Nous voudrions pouvoir partager l’opinion du noble enfant de Lyon, Blanc Saint-Bonnet :

« Avec le temps, les pensées saintes ont peu à peu coulé du cœur ; le parfum s’est répandu au dehors. Toutes ces âmes délicates qui s’abritaient dans les cloîtres, plus nombreuses aujourd’hui, sont appelées dans le monde pour remplacer décidément l’antiquité. L’Évangile n’est plus obligé de retirer ses fleurs sous ses serres. Il a, je crois suffisamment ennobli les mœurs et effacé le paganisme sur les fronts, pour qu’on puisse mener parmi nous une vie éclairée d’en haut et toute consacrée à l’âme. »

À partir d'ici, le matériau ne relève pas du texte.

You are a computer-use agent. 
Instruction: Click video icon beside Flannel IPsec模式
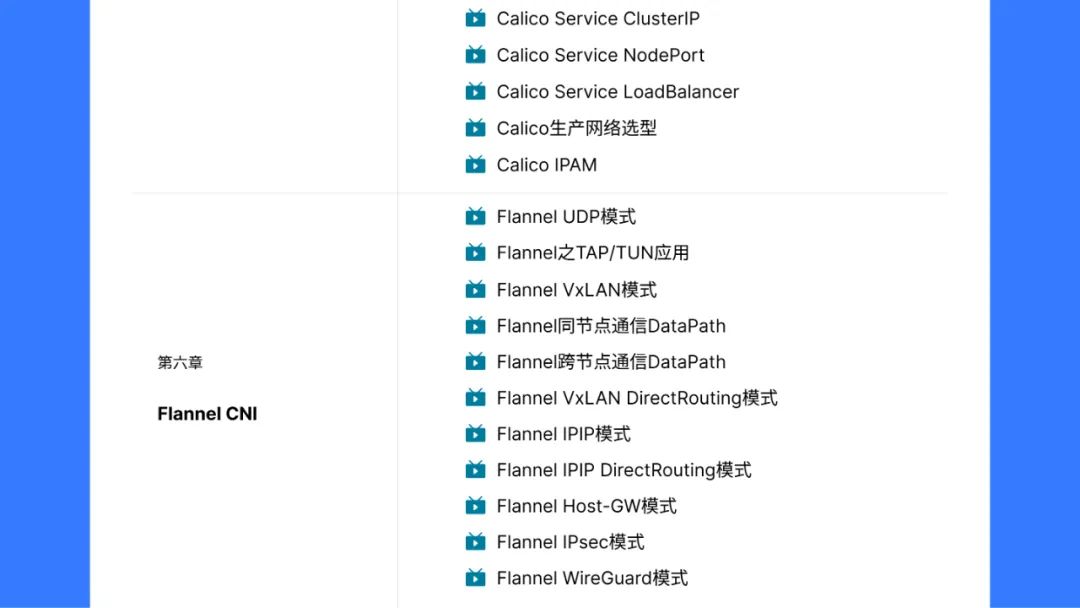475,541
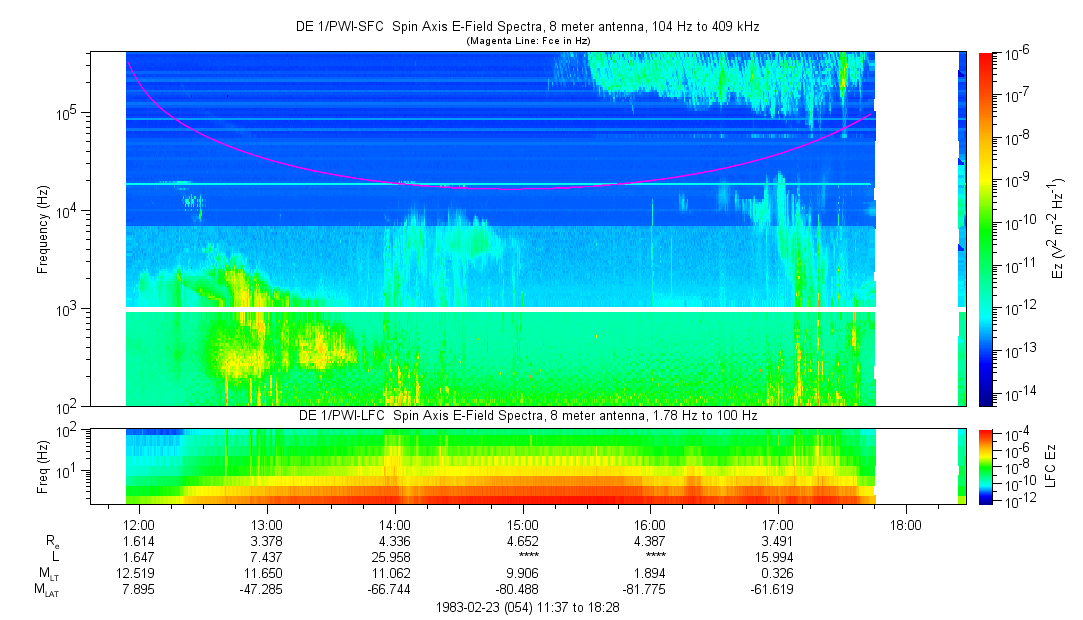The width and height of the screenshot is (1083, 620).
Task: Click the Magenta Line Fce subtitle
Action: pos(528,41)
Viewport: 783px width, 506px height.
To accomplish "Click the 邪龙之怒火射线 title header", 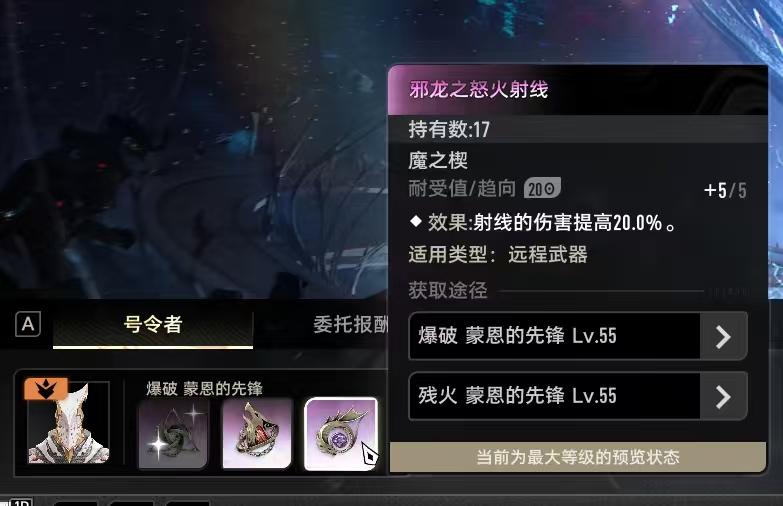I will point(478,90).
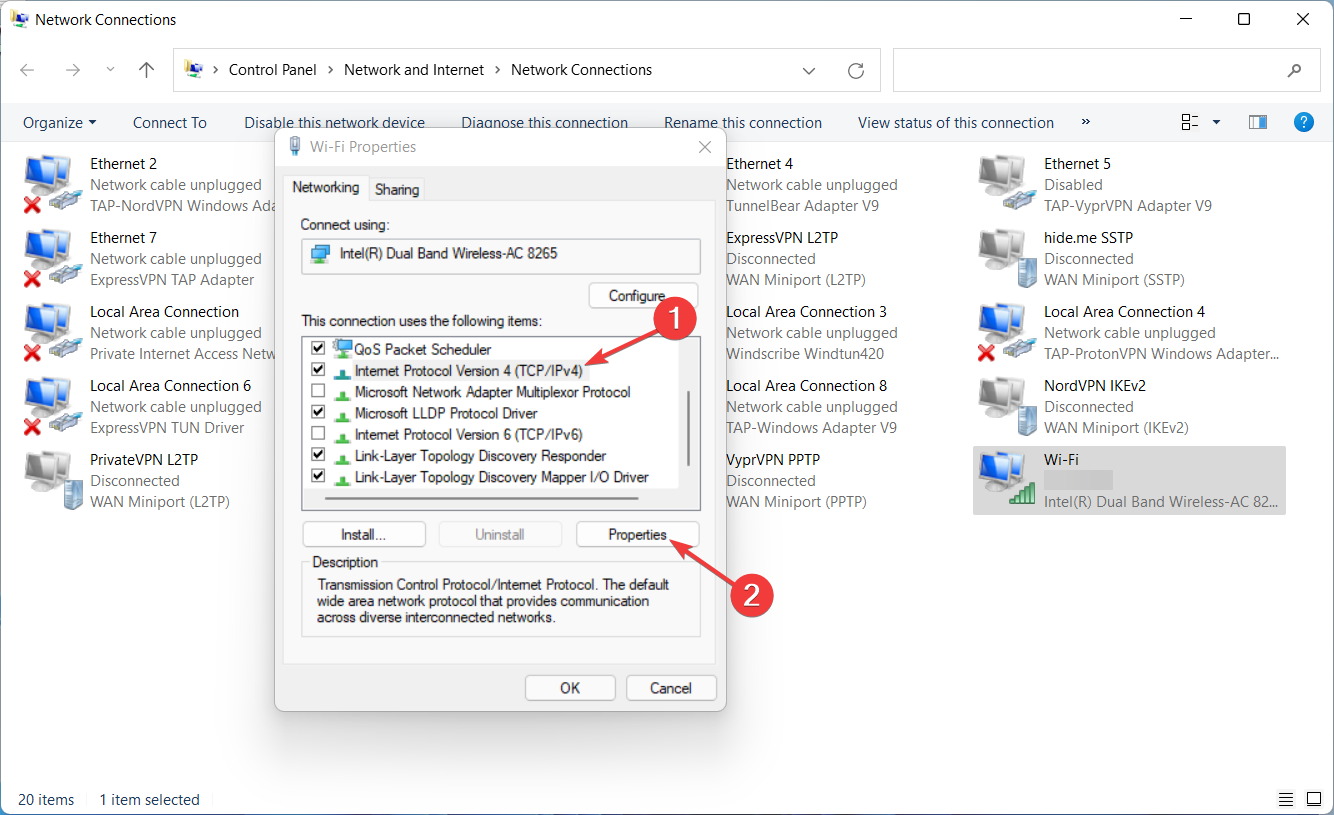Expand the address bar history dropdown
This screenshot has width=1334, height=815.
tap(809, 70)
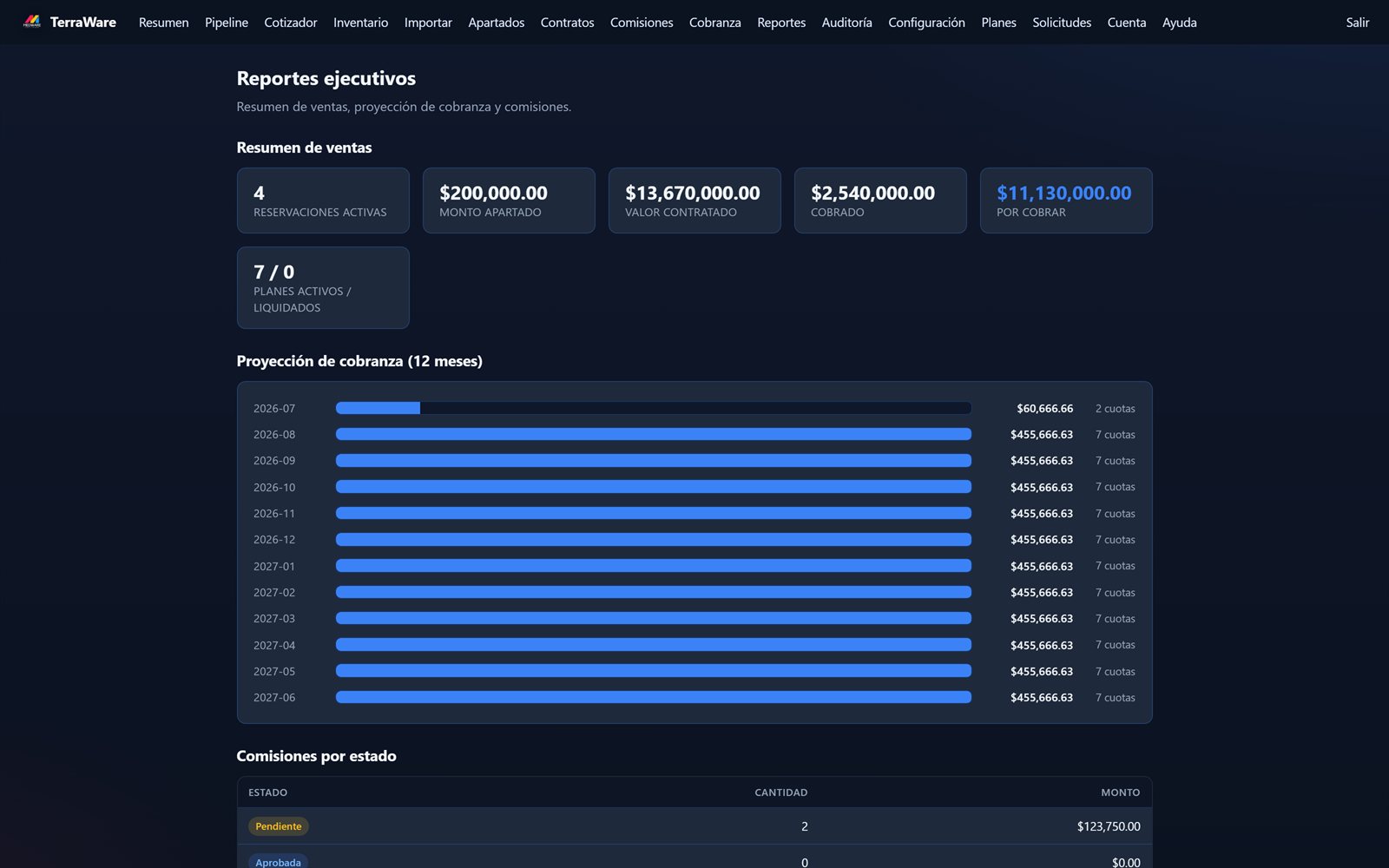Click the TerraWare logo icon
Viewport: 1389px width, 868px height.
point(32,22)
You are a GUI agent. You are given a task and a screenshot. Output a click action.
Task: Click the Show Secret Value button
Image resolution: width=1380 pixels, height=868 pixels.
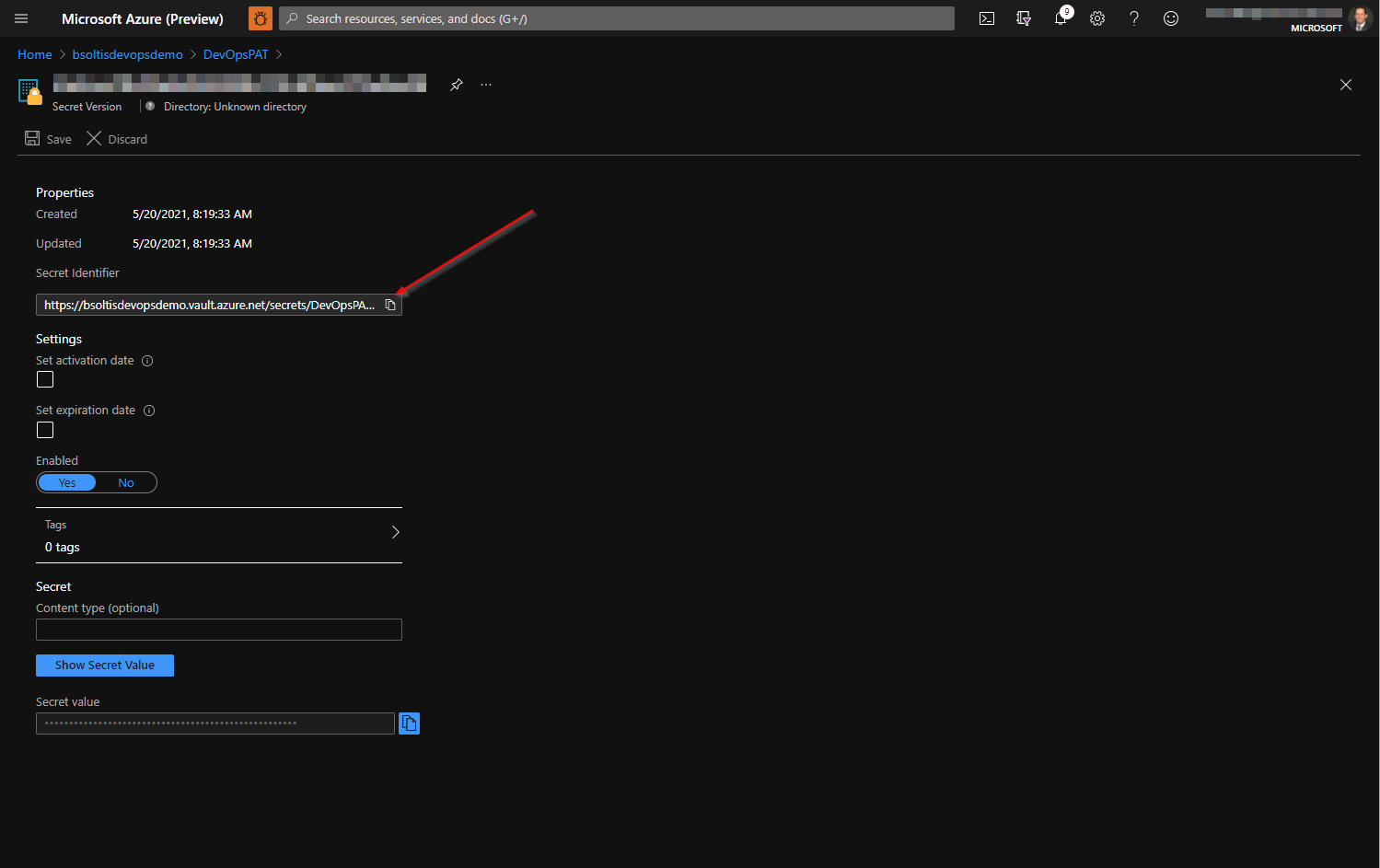(x=105, y=665)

Mais nous dirons plutôt avec l’illustre Chateaubriand :

« Il ne faut pas croire qu’il n’y ait point d’homme d’une délicatesse particulière, qui soit formé pour le labeur de la pensée, comme un autre pour le travail des mains. N’en doutons point, nous avons au fond du cœur mille raisons de solitude : quelques-uns y sont entraînés par une pensée tournée vers la contemplation ; d’autres, par une certaine pudeur craintive qui fait qu’ils aiment à habiter en eux-mêmes ; enfin, il est des âmes trop excellentes, qui cherchent en vain dans la nature les autres âmes auxquelles elles sont faites pour s’unir, et qui semblent condamnées à une sorte de virginité morale ou de veuvage éternel. C’était surtout pour ces âmes solitaires que la religion avait élevé ses retraites. »

« On dira peut-être que les causes qui donnèrent naissance à la vie monastique n’existent plus. Et quand donc ces causes ont-elles cessé ?… Ah ! lorsque les maux des siècles barbares se sont évanouis, la société, si habile à tourmenter les âmes, et si ingénieuse en douleur, a bien su faire naître mille autres raisons d’adversité qui nous jettent dans la solitude. Que de passions trompées, que de sentiments trahis, que de dégoûts amers nous entraînent chaque jour hors du monde ! C’est une chose fort belle que ces maisons religieuses où l’on trouvait une retraite assurée contre les coups de la fortune et les orages de son propre cœur. Une orpheline abandonnée de la société, à cet âge où de cruelles séductions sourient à la beauté et à l’innocence, savait du moins qu’il y avait un asile où l’on ne se ferait pas un jeu de la tromper. »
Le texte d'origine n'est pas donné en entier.